The prevailing direction of this bear market has been down in a stairstep-like pattern, with very few market rallies to make up some lost advances, as we see in the S&P 500. Whereas the S&P 500 has had three separate price rallies of 10% or more, bitcoin has had no materially significant rally:
Note how bitcoin’s correlation to the S&P 500 movement has waned since the beginning of the downturn. Whereas before it was leading the index in selling off and rallying alongside it, it has now completely flatlined and is less responsive than the S&P 500. This bodes well heading into 2023. As bitcoin, with no earnings component has shed 75% of its market cap, the onus is on equities to face the brunt of the selloff as corporate earnings contract this year. Equities and bitcoin repriced as interest rates rose, but bitcoin’s lack of a balance sheet shelters it from the risks that loom over other risk assets this year.
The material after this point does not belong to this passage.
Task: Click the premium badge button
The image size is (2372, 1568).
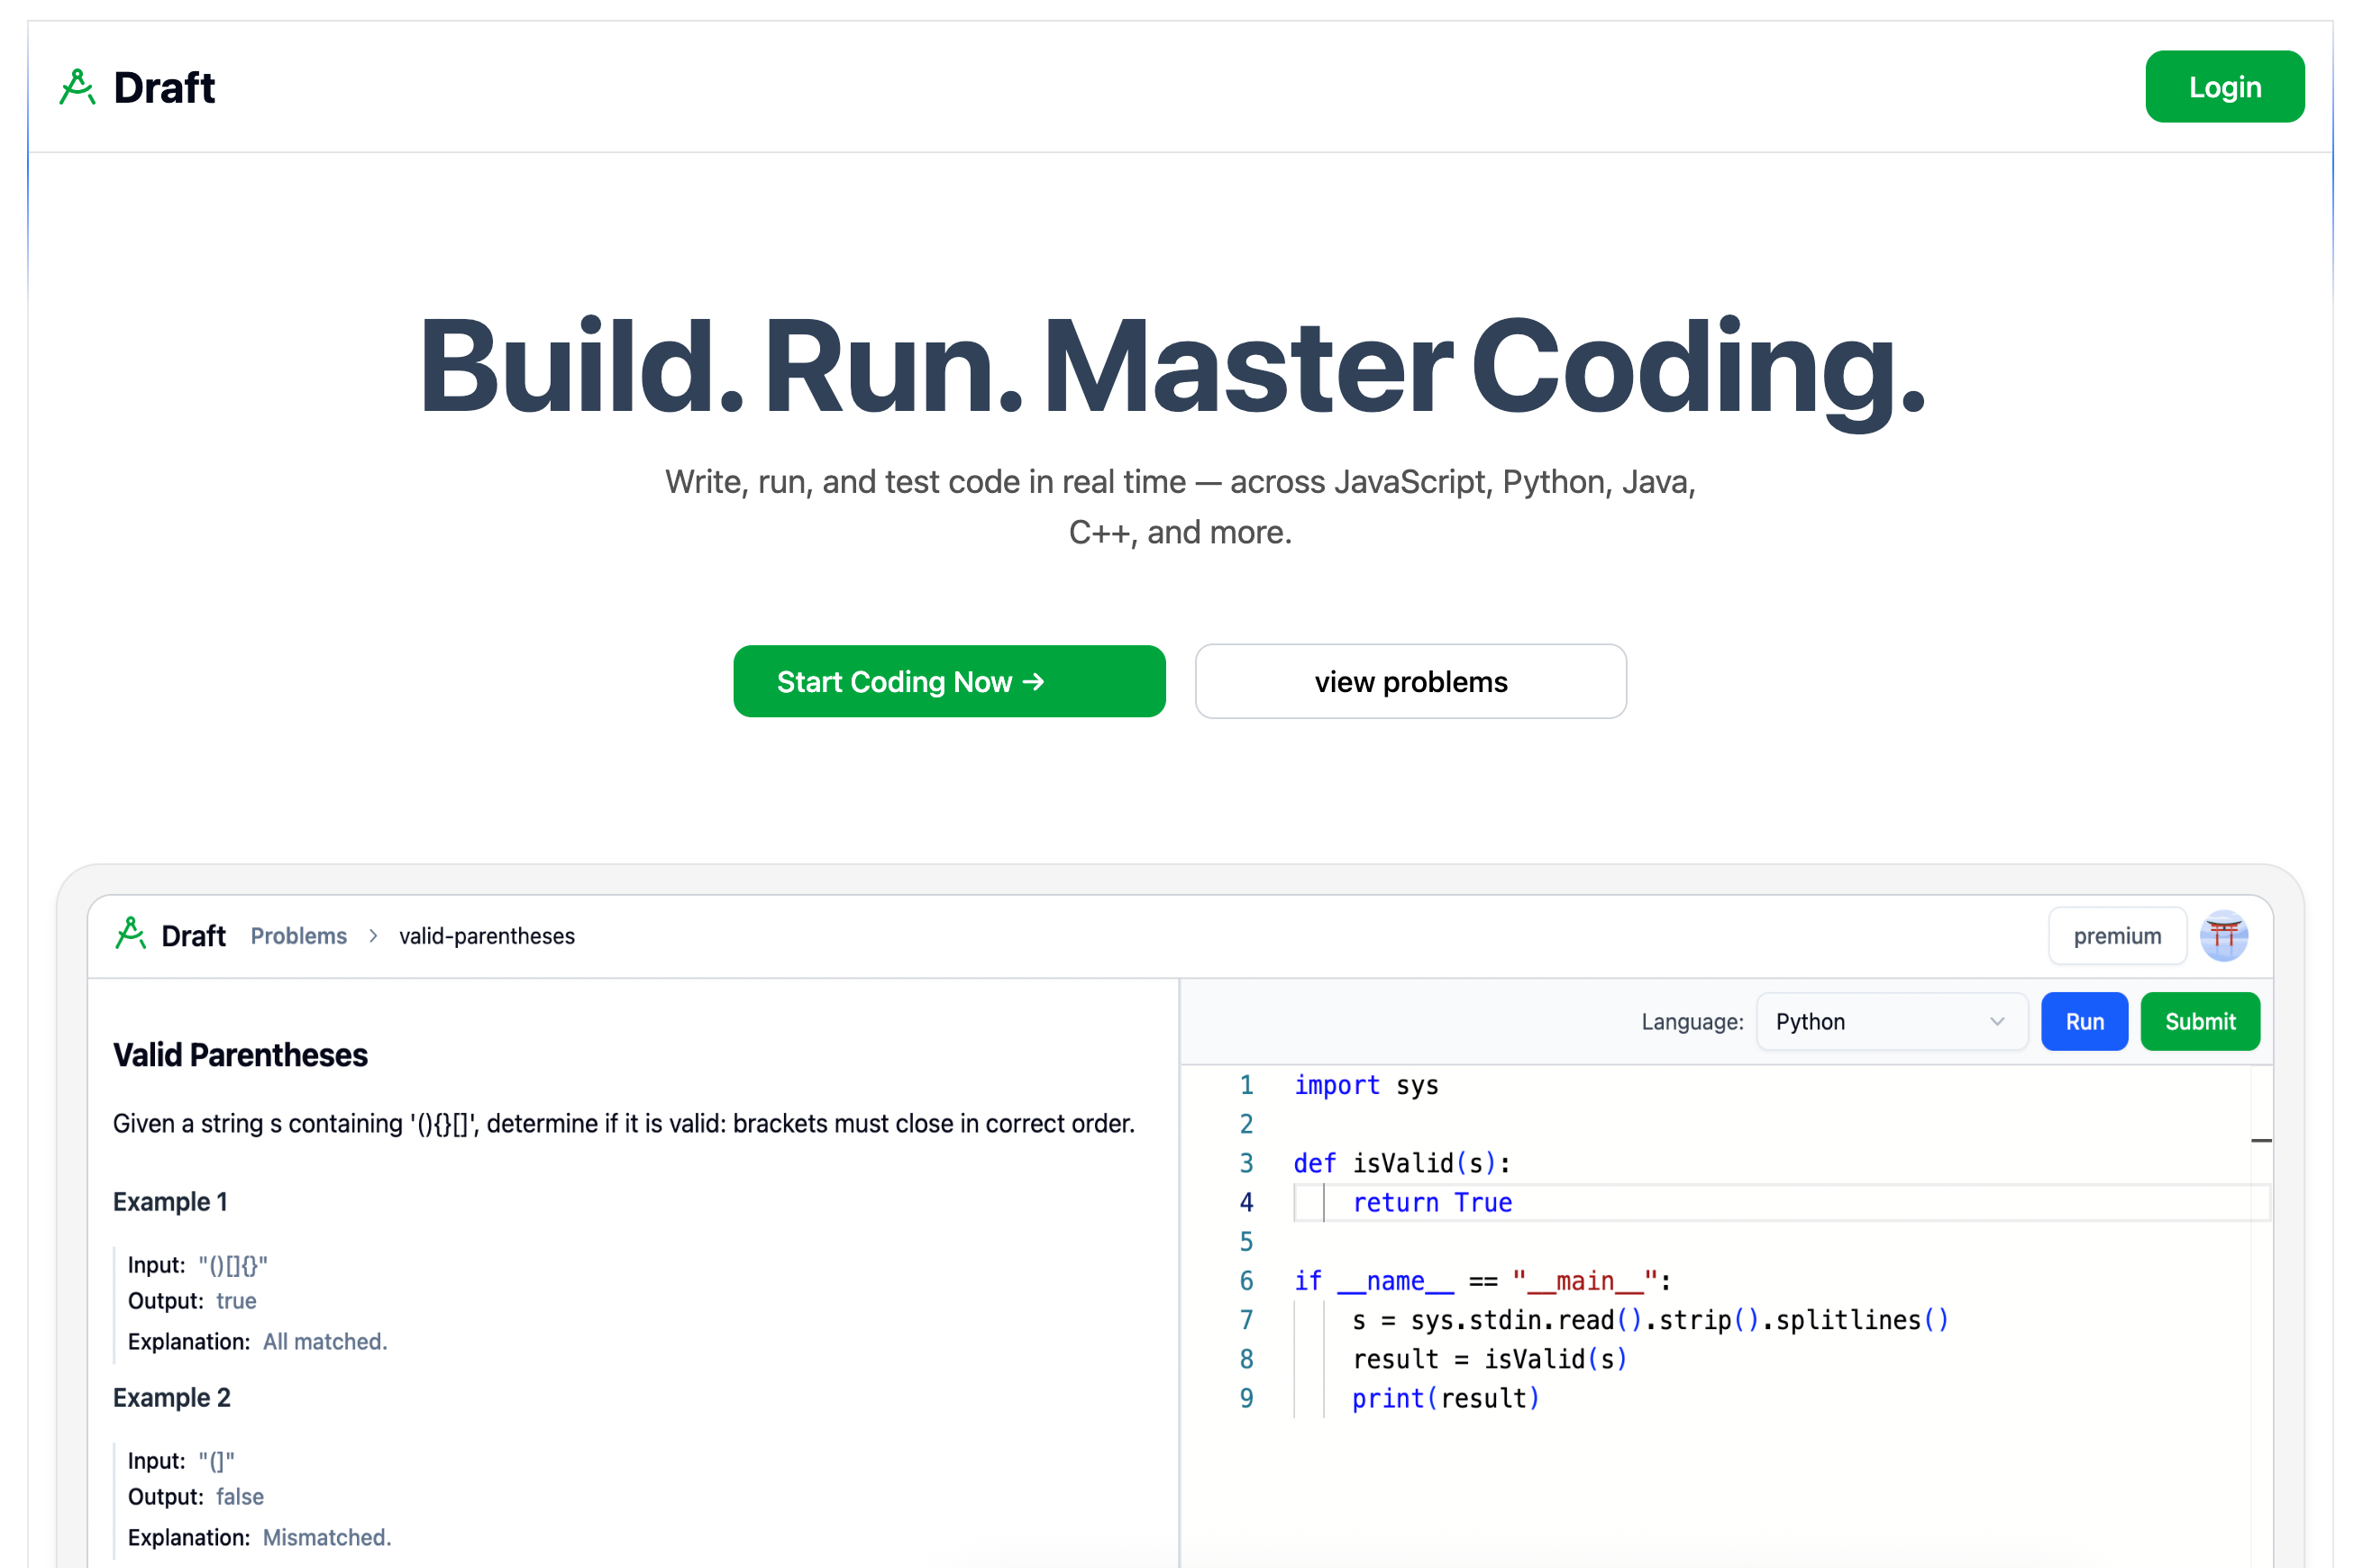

This is bitcoin’s first extended, global synchronized hiking cycle. Bitcoin has gone through one notable period of hikes from the Fed up until 2018 when other world central banks kept policy loose. Now that risk assets have faced the brunt of interest-rate-risk repricing and the rates market is pricing in a late-Q1 or early-Q2 pause to hikes, equities and bitcoin stand to have a positive initial reaction rally. The S&P 500 has historically rallied off the back of a Fed pause—apart from 2000 when they were still trading at overvalued 28 times earnings:
Bitcoin similarly rallied in 2019 during the last Fed pause it experienced. Leading into the pause, MVRV Z-Score reached a depth of 0.21, which lines up with today’s MVRV Z-Score of 0.21. As we approach this year’s Fed pause, bitcoin is at roughly the same valuation level relative to the network’s average purchase price as it was in 2019:
As inflation trouble turns into outright deflation fears, the setup for a Fed pause is materializing at double-time.
Growing fear in markets means that a bottom is approaching, and as we near peak pessimism and bitcoin’s bottom continues solidifying, the risks for further downside are waning.
Until next time,
Joe & Nik
The Bitcoin Layer does not provide investment advice.